╭─ Data in this exercise
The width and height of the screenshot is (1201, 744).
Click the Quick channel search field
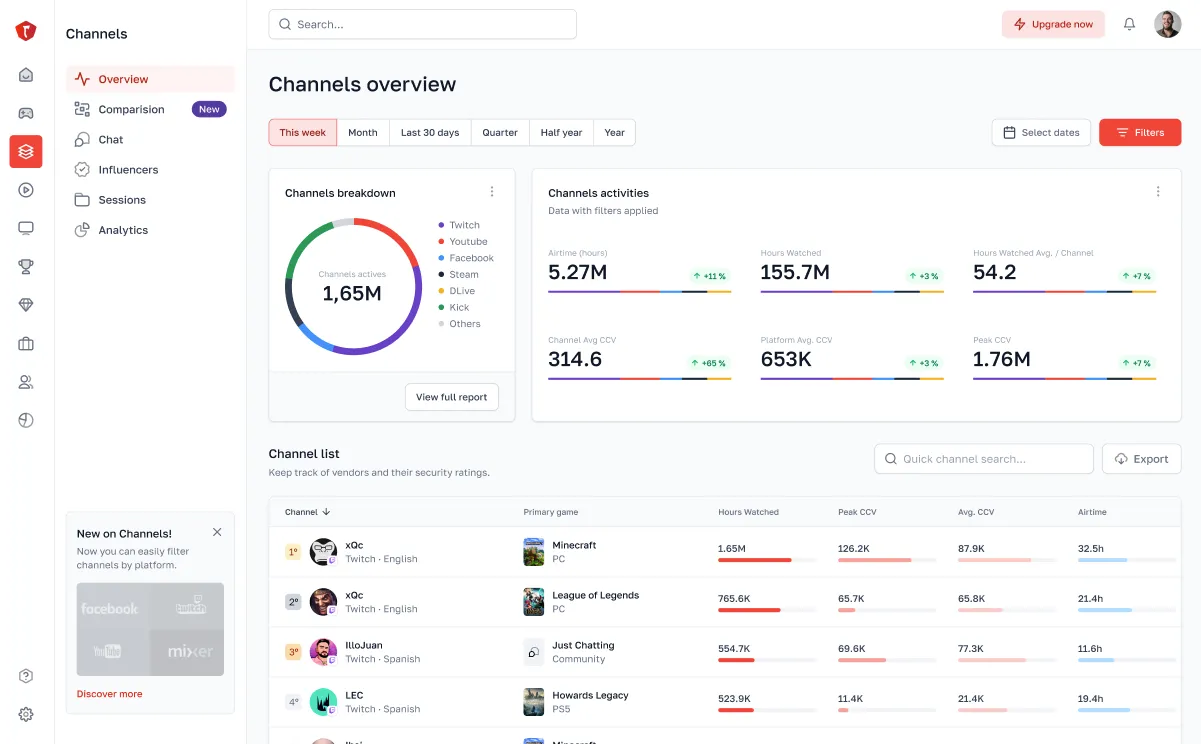point(983,459)
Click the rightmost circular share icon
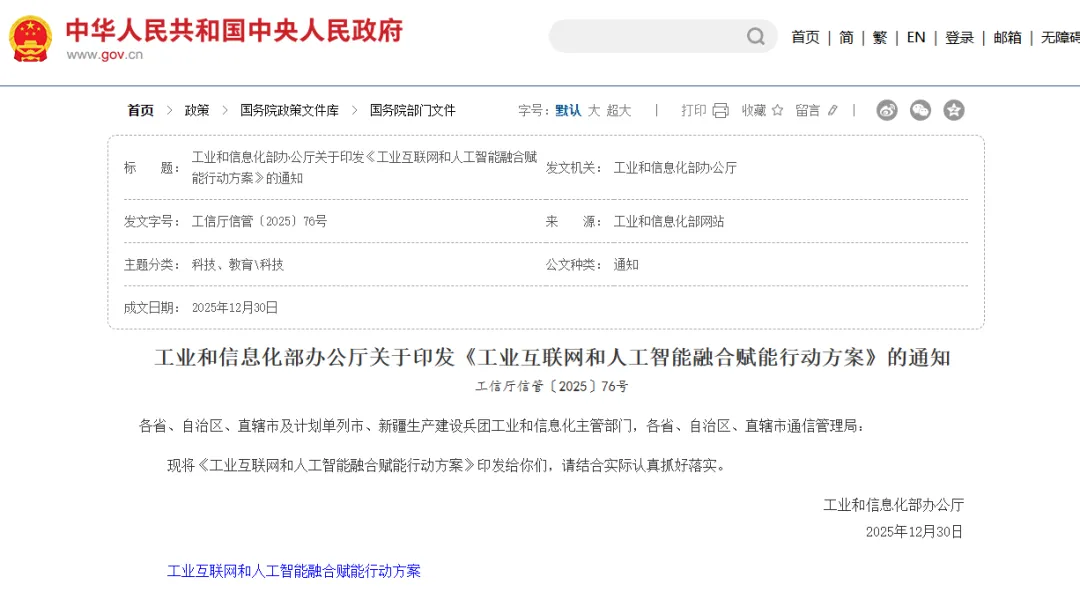 click(x=954, y=110)
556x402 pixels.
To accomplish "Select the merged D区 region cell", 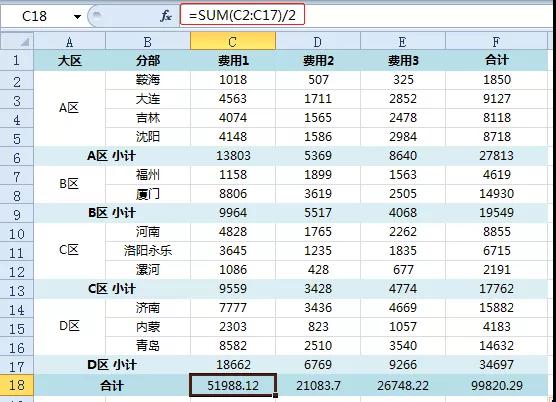I will tap(70, 326).
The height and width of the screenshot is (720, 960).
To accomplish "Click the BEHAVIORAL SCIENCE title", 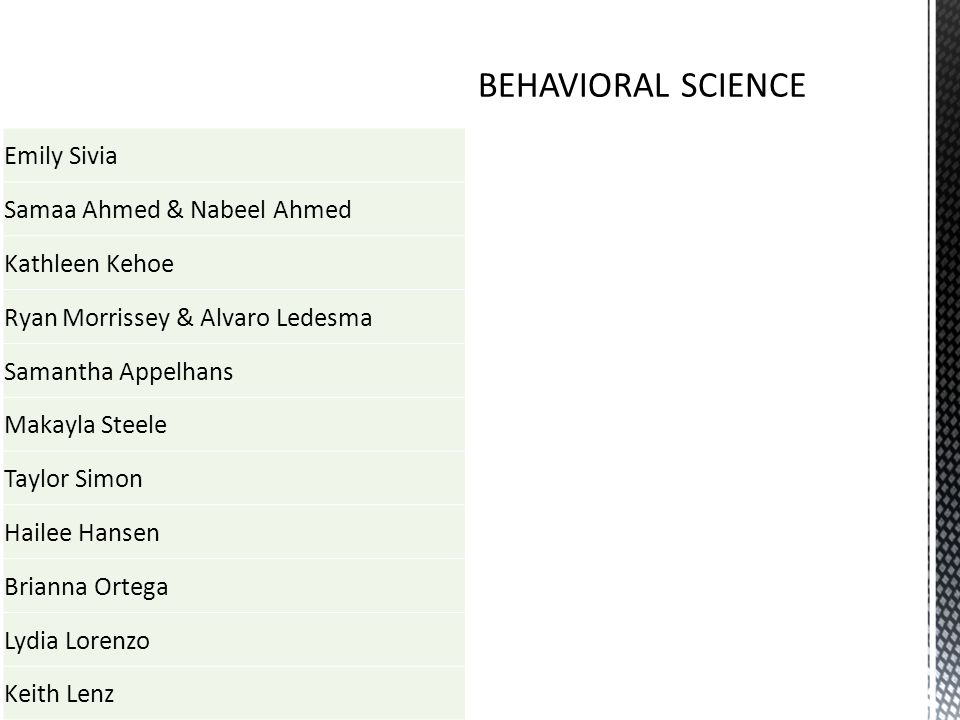I will coord(641,86).
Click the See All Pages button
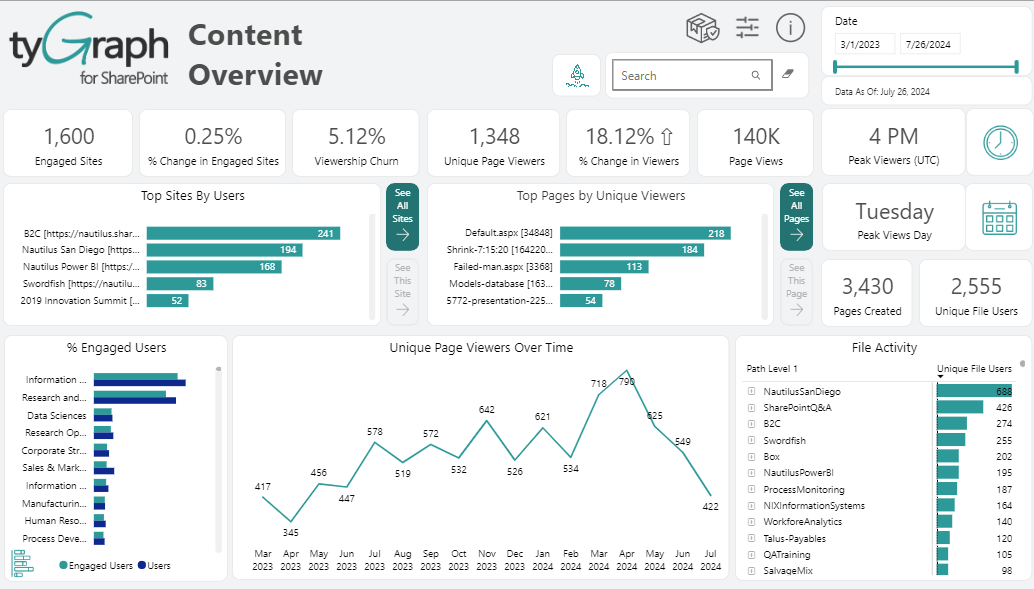 tap(798, 216)
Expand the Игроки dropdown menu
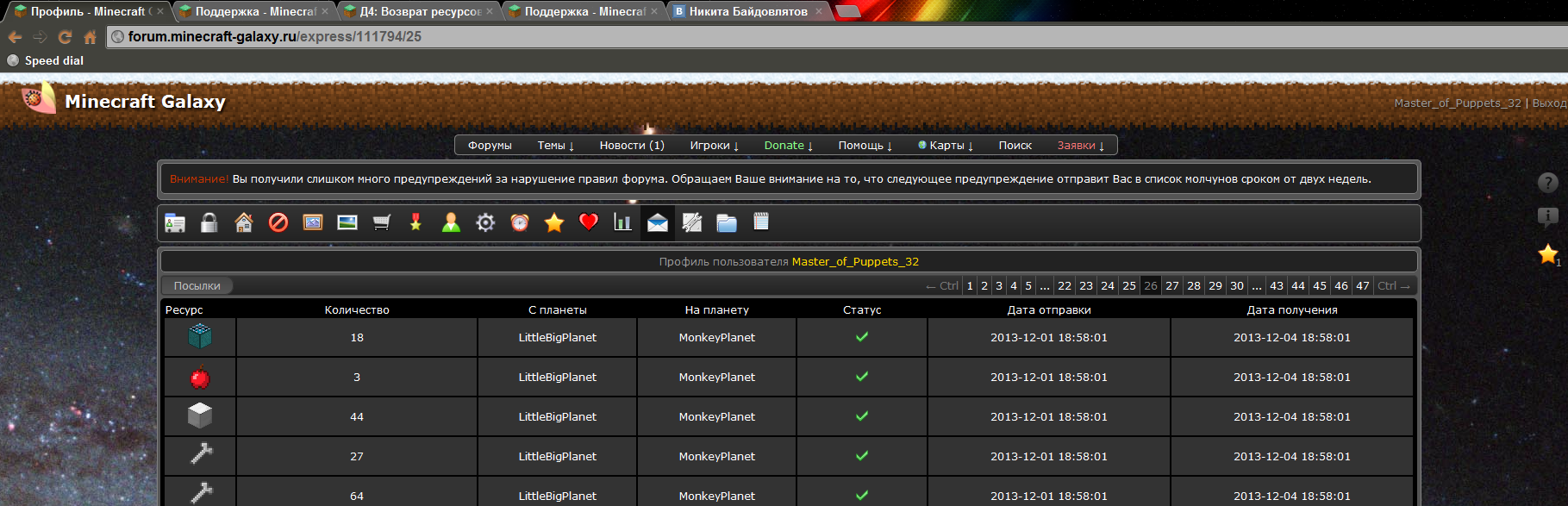 pyautogui.click(x=714, y=146)
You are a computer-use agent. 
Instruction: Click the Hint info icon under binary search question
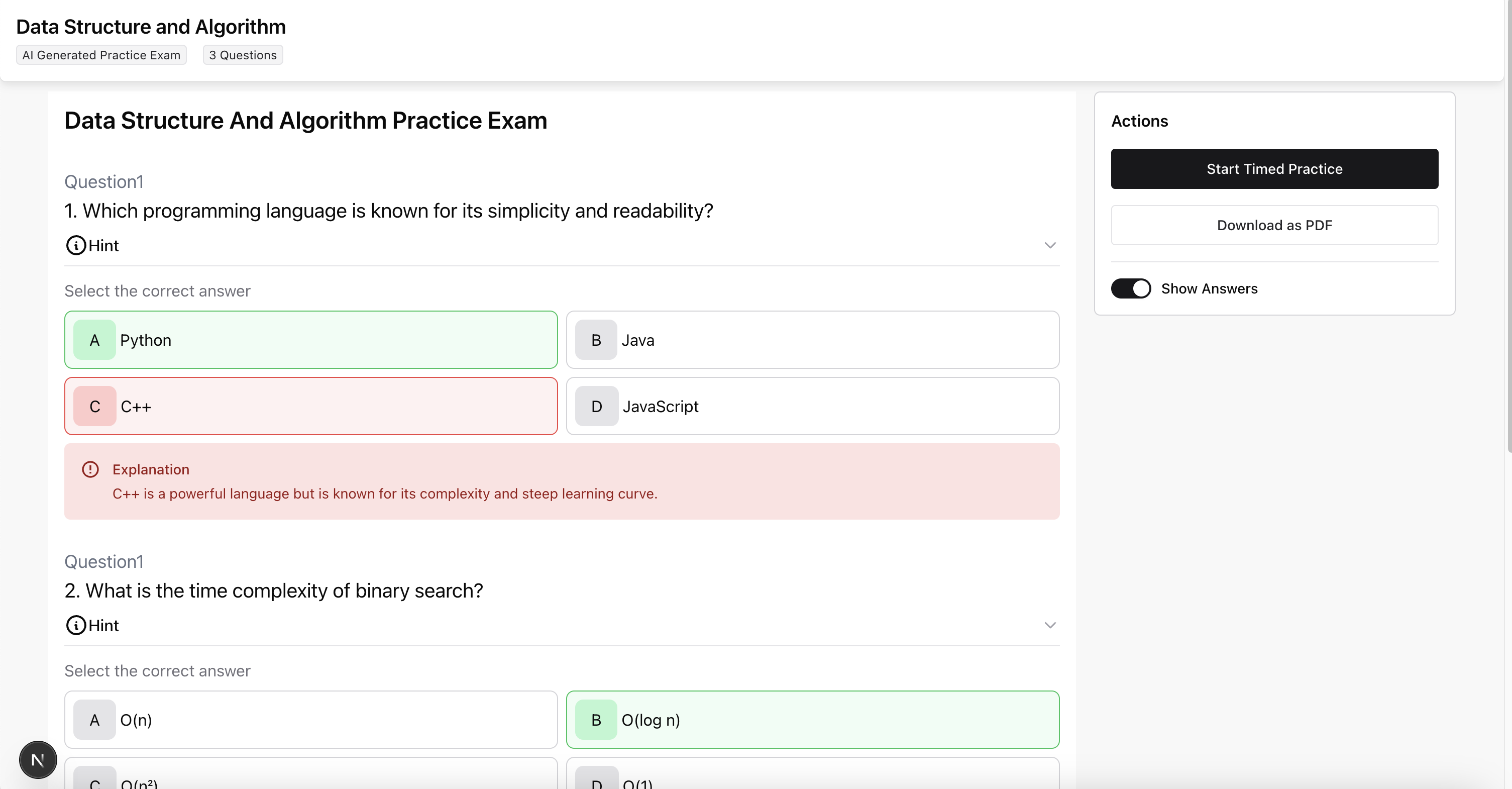[76, 625]
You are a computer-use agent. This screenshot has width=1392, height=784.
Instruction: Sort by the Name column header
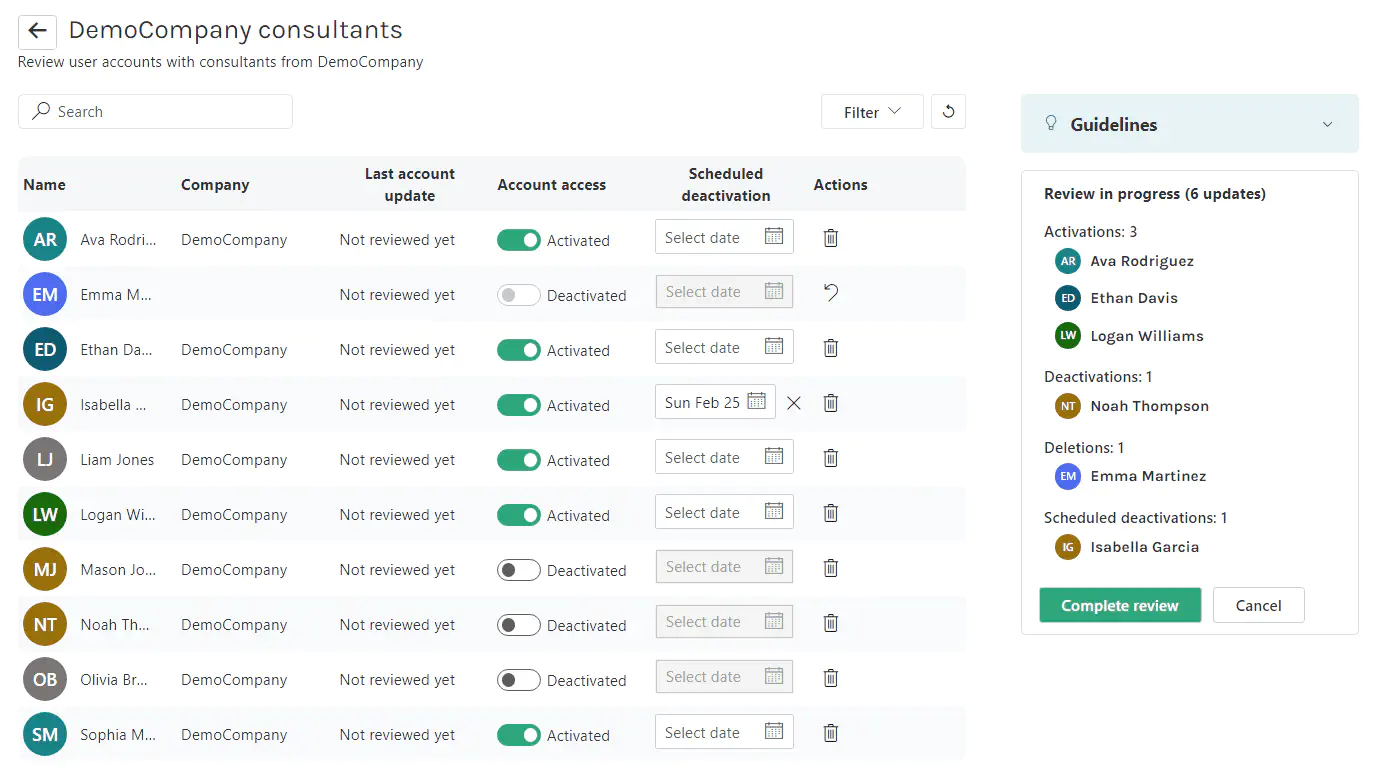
╰─
| Assigned task |
For the records above, tally the lines holding the word "agent". Answer with the number only.

| Reply to the task |
2